‘Indeed!’ remarked Sophia. ‘You look older;’ and her voice vibrated with suppressed emotion.
The ball slowed down. Again he had won on a single number to her sixteen.
At this she grew a little reckless; but do what she would, her own recklessness seemed to fade into a pallid system by his; the fire of her play dwindled like a candle in sunlight before his extraordinary hazards, and yet his hands might have been hands of ice.
Only once again before the pale face of the dawn began to peer in at the eastern window did they pause, and that when Pierre rose to walk up and down the room, for he was cramped with sitting. Then for the first and only time in her life the Princess showed herself inquisitive.
‘I should be honoured by knowing your name,’ she said.
‘With your Royal Highness’s permission I will keep it to myself till we have finished,’ he replied. ‘But I have on my side a question. Shall we, with your Royal Highness’s permission, place no limit on the stakes? These hundred napoleon stakes are getting a little tedious, are they not? We are used to them, and when one gets used to a thing it is better to change it.’
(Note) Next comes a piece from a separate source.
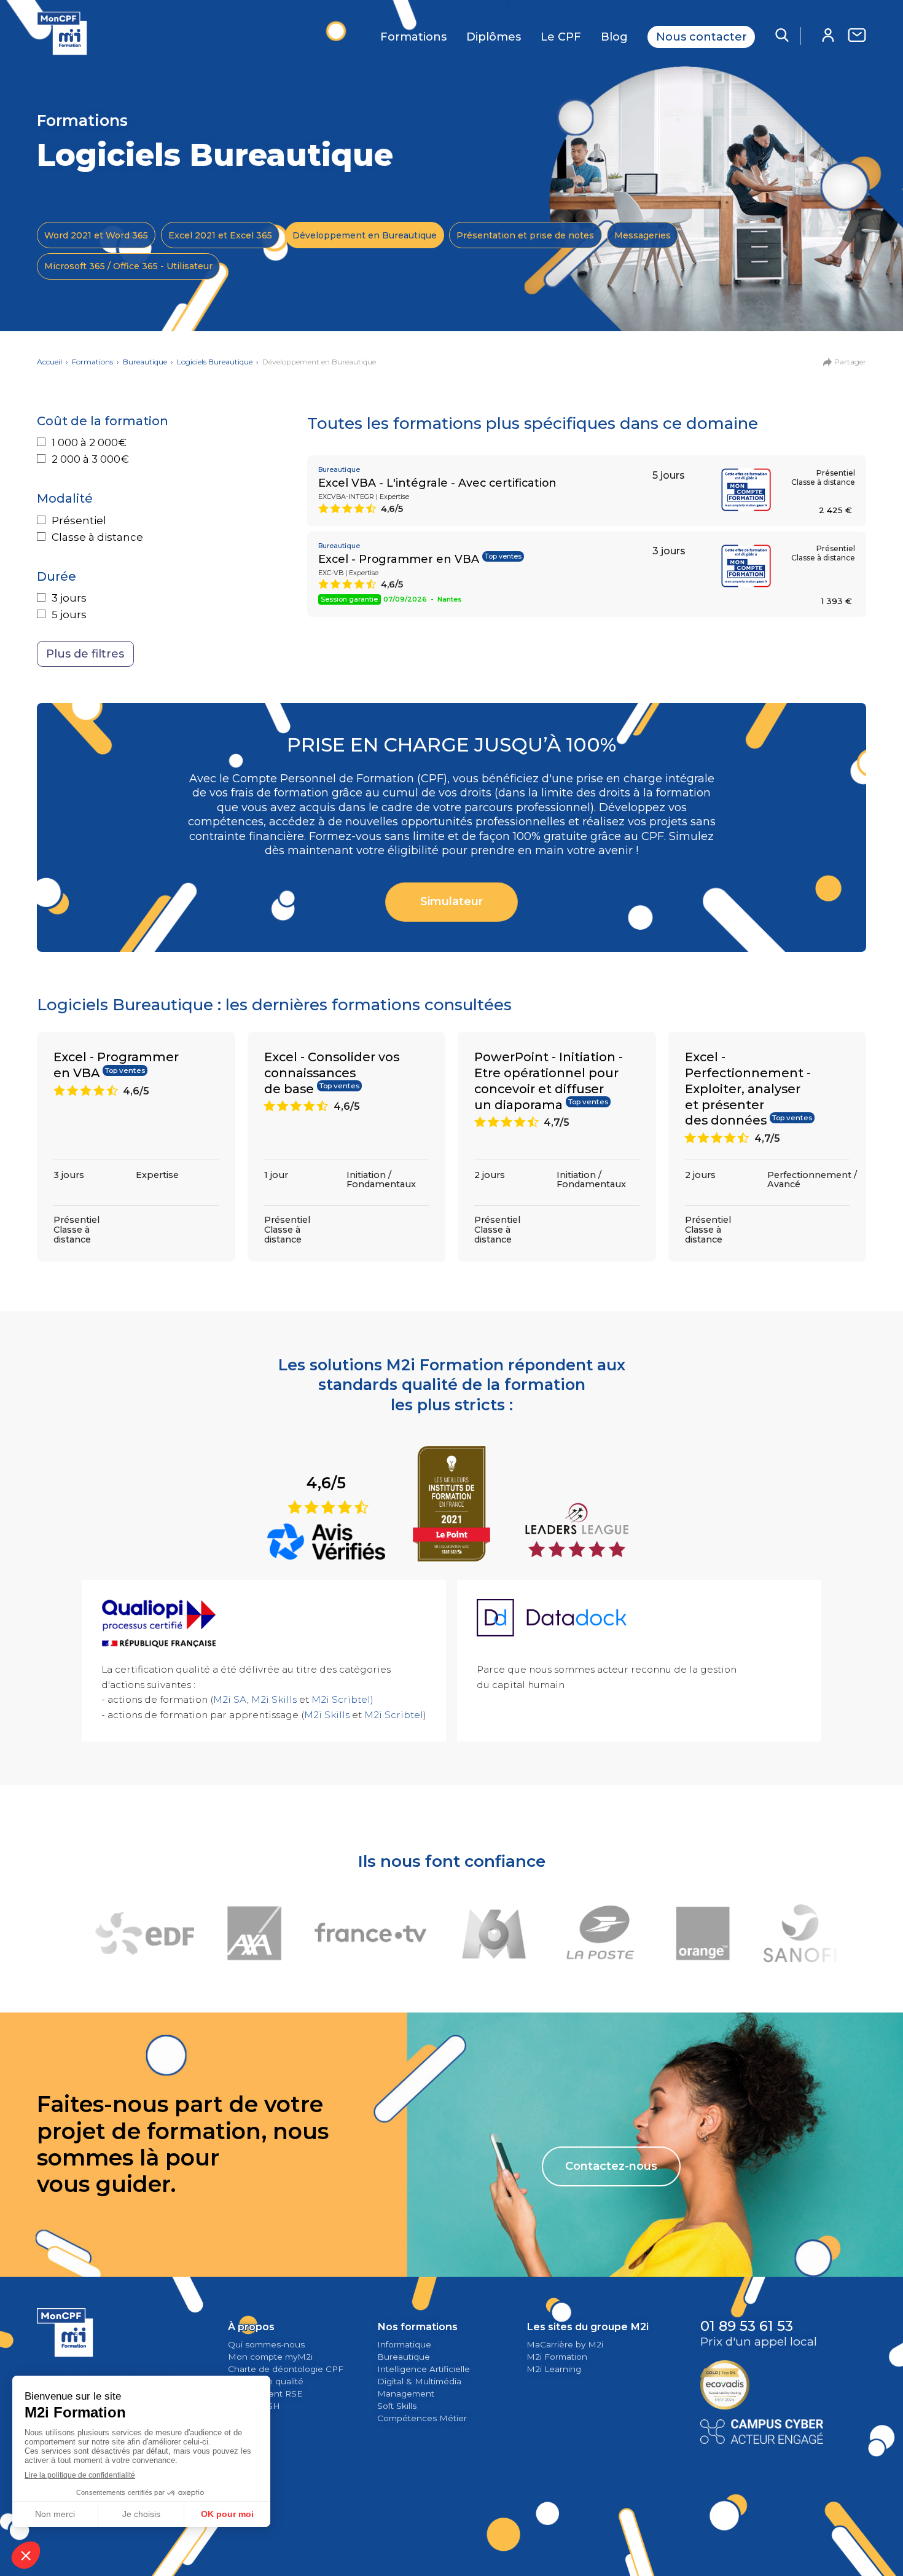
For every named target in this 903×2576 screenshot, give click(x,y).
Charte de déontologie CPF (285, 2369)
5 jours (69, 614)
Now, most men when they have won a fortune would absolutely refuse to raise the stakes, and the Princess raised her hands in amazement. Never had her wildest imaginations pictured a gambler so magnificent as this. What a king, she thought, he would have made! He was royal—a man out of sight of the run of humanity, as kings should be. None but she could so well have appreciated his extraordinary self-control, none could have so estimated his scale.
‘My limit shall only be that of which I am possessed,’ she said. ‘I have still six thousand napoleons to lose, but I am afraid I have no more.’
The black Domino separated from his pile of winnings sixty rouleaux of a hundred napoleons.
‘The night is already gone,’ he said. ‘I will stake on red.’